W poniedziałek Tomasz Greniuch złożył rezygnację ze stanowiska p.o. dyrektora IPN we Wrocławiu (objął je 9 lutego). Wcześniej nominacja byłego szefa Obozu Narodowo-Radykalnego na Opolszczyźnie wzbudziła sprzeciw historyków z z Uniwersytetu Wrocławskiego, Ambasady Izraela, a także opozycjonistów z czasów PRL. W przeszłości Greniuch, jako członek ONR, bronił ludzi wykonujących nazistowskie pozdrowienie oraz sam je wykonywał, co widać na licznych zdjęciach.
We wtorek Ryszard Terlecki odniósł się do zarzutów Michała Szczerby, że polityk PiS ma wpływ na obsadę stanowisk w IPN, a nominacja Tomasza Greniucha była jego współdecyzją. - Ja, jak państwo wiecie, byłem przeciwnikiem tej decyzji, ale tak się stało, jak się stało. Ja uważam teraz, że ci funkcjonariusze publiczni, osoby publiczne, które były np. w PZPR, powinny składać rezygnację, podobnie jak to zrobił ten pan, który był w ONR - powiedział, jak cytuje PAP, dziennikarzom. Dodał, że "system komunistyczny był z pewnością co najmniej tak zbrodniczy jak hitleryzm, a może nawet bardziej".
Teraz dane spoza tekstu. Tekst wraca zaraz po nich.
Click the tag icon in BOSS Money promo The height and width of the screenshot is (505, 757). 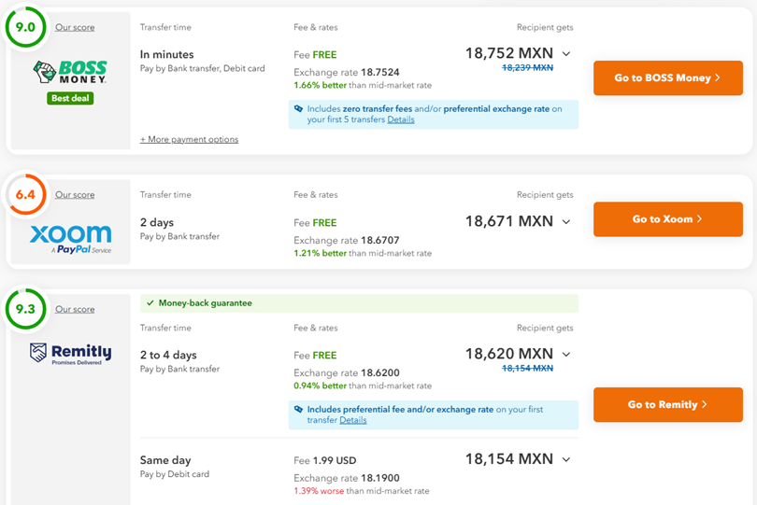(x=298, y=109)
Do słów wicemarszałka Sejmu odniósł się Michał Szułdrzyński. "Będzie dymisja Stanisława Piotrowicza z funkcji sędziego TK?" - napisał dziennikarz.
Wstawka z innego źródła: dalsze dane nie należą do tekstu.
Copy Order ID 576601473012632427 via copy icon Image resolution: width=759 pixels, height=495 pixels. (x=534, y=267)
"Marszałek Ryszard Terlecki twierdzi, że osoby publiczne, które były w PZPR, powinny składać rezygnacje ze stanowisk. No to czekamy na zwolnienie Pana Stanisława Piotrowicza, sędziego tak zwanego Trybunału Konstytucyjnego" - podkreślił Krzysztof Śmiszek z Lewicy.
"A więc Stanisław Piotrowicz, Krzysztof Czabański, Maciej Łopiński, Marcin Wolski, Wojciech Jasiński, Jacek Saryusz-Wolski itd. - do dymisji!" - stwierdził natomiast dziennikarz Przemysław Szubartowicz.